I was really excited by that film’s premise, especially based on the trailers. One thing I will give Fennell credit for is that she has a great ear for music that will draw in an audience, because I still maintain that the string composition of Britney Spears’ Toxic is the highlight of the film for me. At the time, I didn’t like the ending of the film, and I didn’t really ‘get’ it. I thought the film had been building up to something different, although I’m not sure what I’d expected. But of course, everyone I knew really enjoyed it, and as is often the case when studying certain subjects, my issues with the film ended up being framed as me just not getting it, not being as knowledgeable as others, and not engaging ‘correctly’ with the film. It was probably the catalyst for me realising that film is not the academic discipline for me. Still now, I don’t know how I would have preferred Promising Young Woman to end, I just feel that it fell flat compared to how the film was portrayed in promotional content, and I still maintain that the ending was done for shock value. I won’t spoil what actually happens, but it was quite a bleak end to the story. I watched a lot of video essays on the film to try and make sense of it, and the general consensus was that the bleakness was intentional – and I do feel like a hypocrite, because in the case of The Stepford Wives, I do prefer the bleak ending of the novel when compared to the ‘feminist twist’ ending of the 2002 film.
While I do agree that a positive ending for Promising Young Woman would feel too Hollywood and unrealistic, and I’m not opposed to being made to feel uncomfortable by a film, there’s just something about the ending that doesn’t sit right with me.
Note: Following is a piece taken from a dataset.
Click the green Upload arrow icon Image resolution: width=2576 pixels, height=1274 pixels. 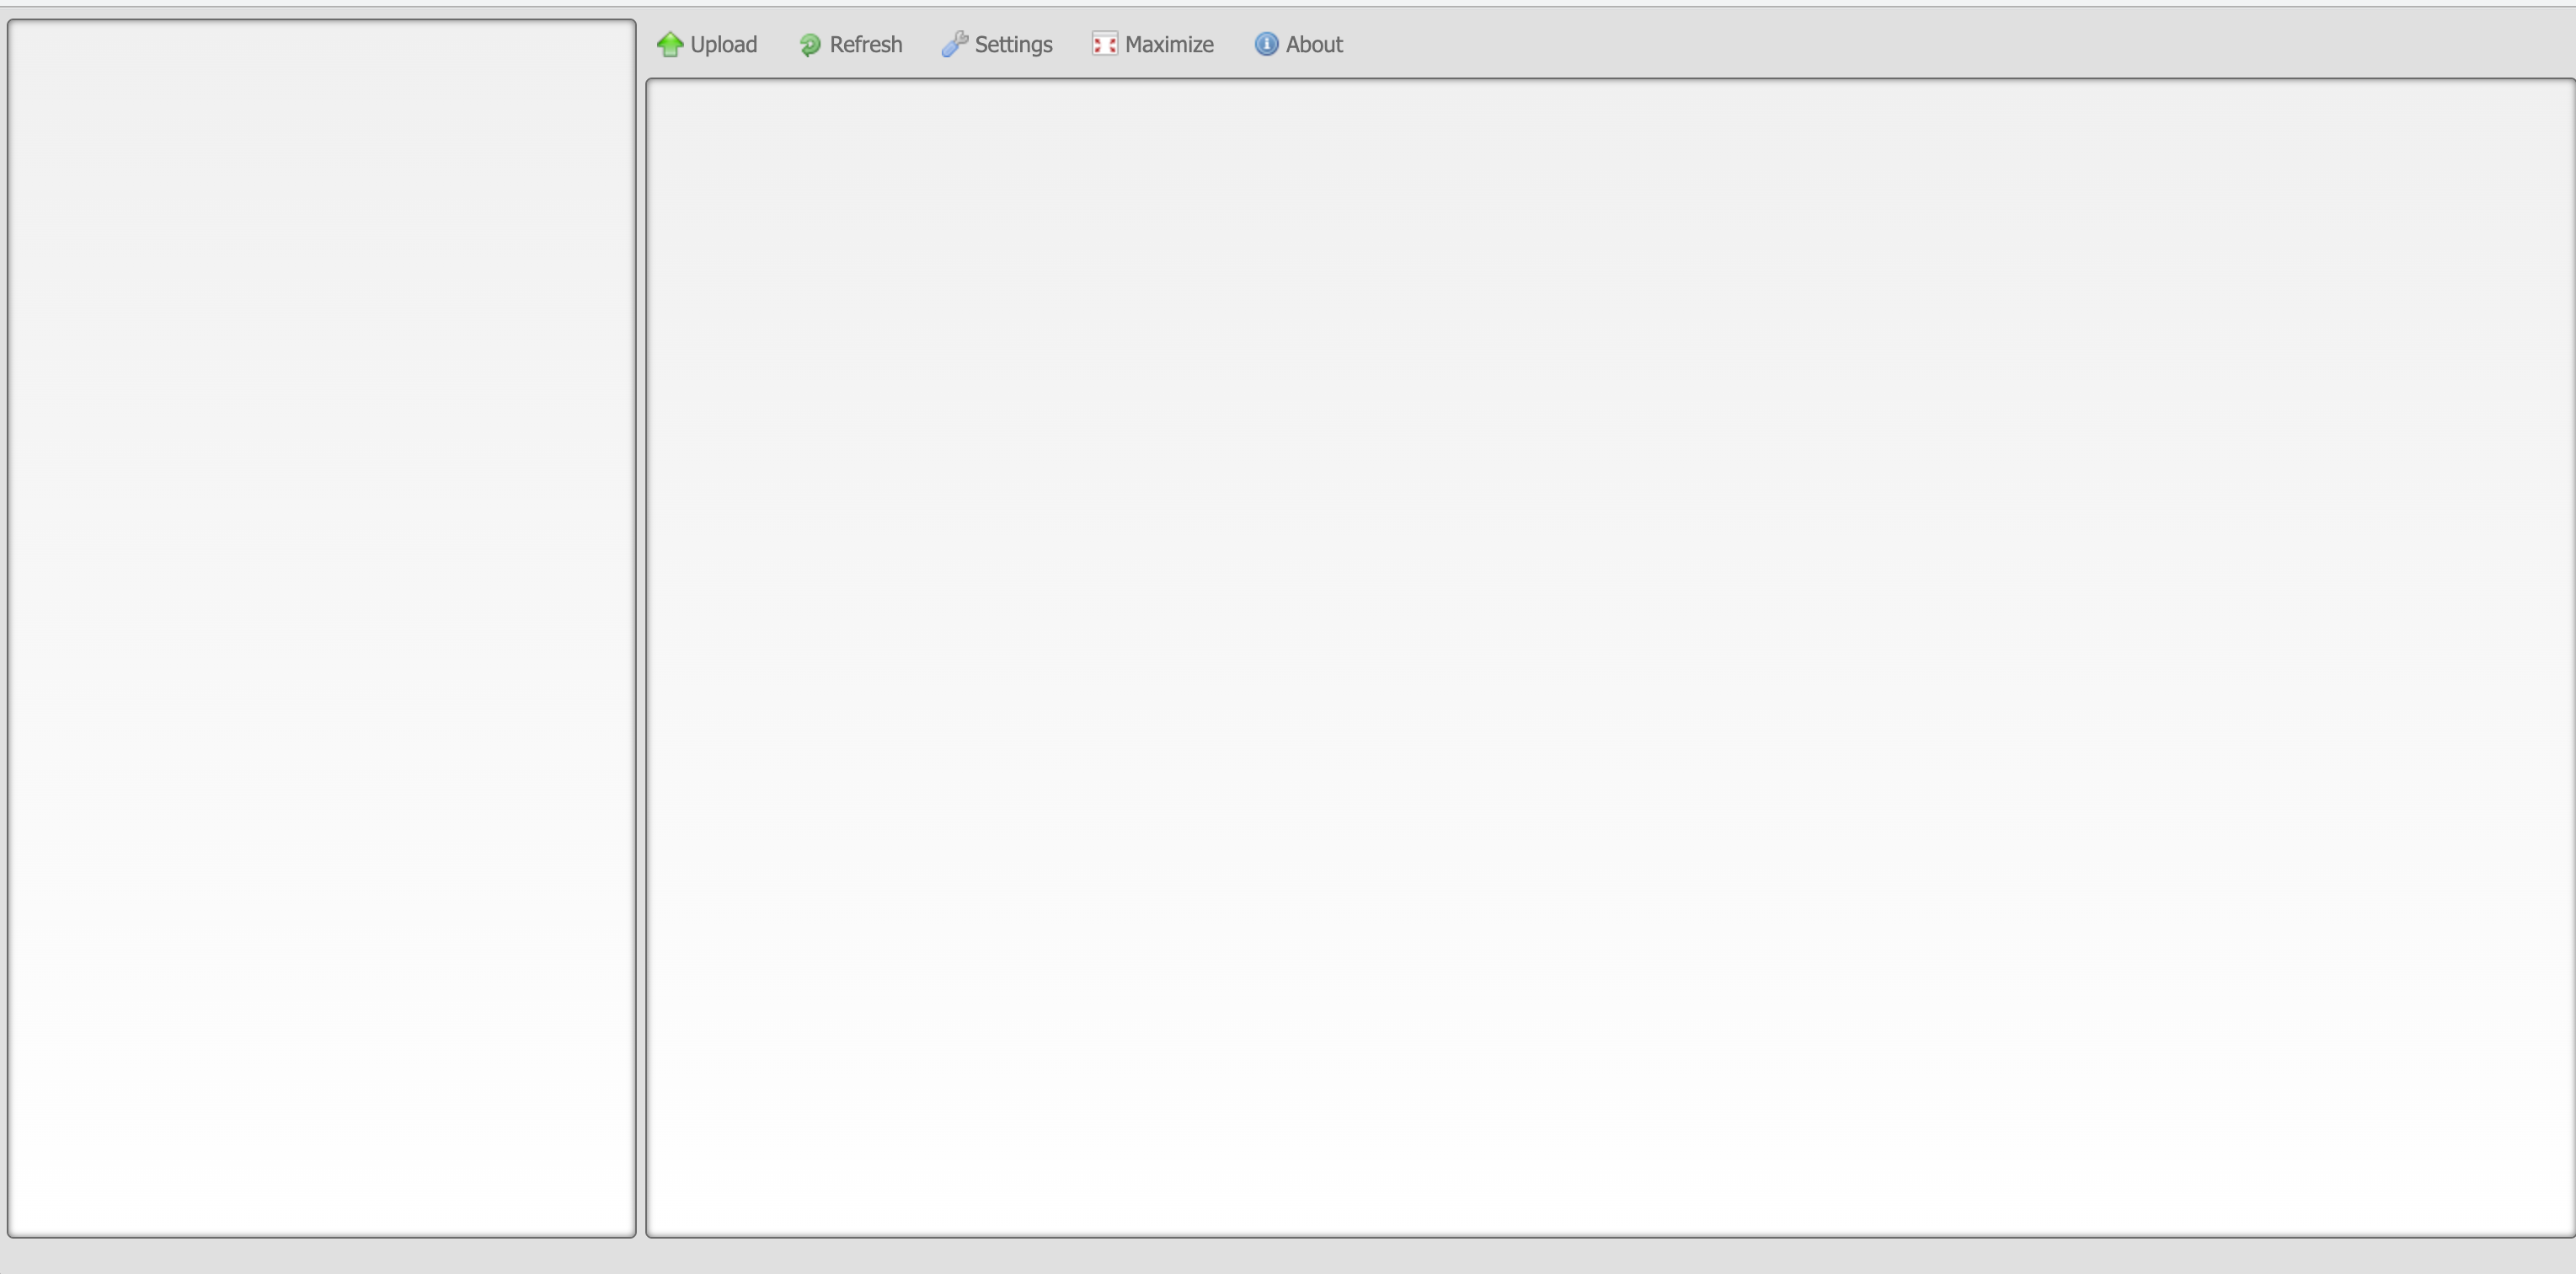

Again, I think it has a lot to do with the brutality of it all, intended to be shocking and transgressive, as if it’s not a very real thing that happens. That, and the uncomfortable messaging of the police coming to the rescue.
I think the way we talk about films has an impact too. I’ve heard plenty of interviews with Fennell about the film, and the book, and I really do disagree that Wuthering Heights is impossible to adapt. But a lot of the issue comes with the way people have responded to Fennell – she gives quite surface level analysis which is received by a lot of commenters as much deeper than it really is; most likely affected by her Oxford education and her very posh accent. There’s a double standard – Fennell’s takes are held up by her education, but fans of the film look down on critics as boring English graduates who can’t enjoy something lighthearted (though, as I loathe to have to say, Wuthering Heights should not be lighthearted). I think if Fennell wanted to adapt a piece of classic literature into a steamy 50 Shades inspired romance, she should have gone with Lady Chatterley’s Lover instead. It would have been much better suited to the tonal shift she made, and less egregious I think.
All in all, I don’t care if I sound like a boring English graduate or a snobby film graduate; there are a lot of things I don’t like about Emerald Fennell’s films, and about how we treat media literacy, and literacy in general, these days. If Wuthering Heights is so hard to adapt into a feature film because of its density, how did Kate Bush manage to perfectly capture it in one song?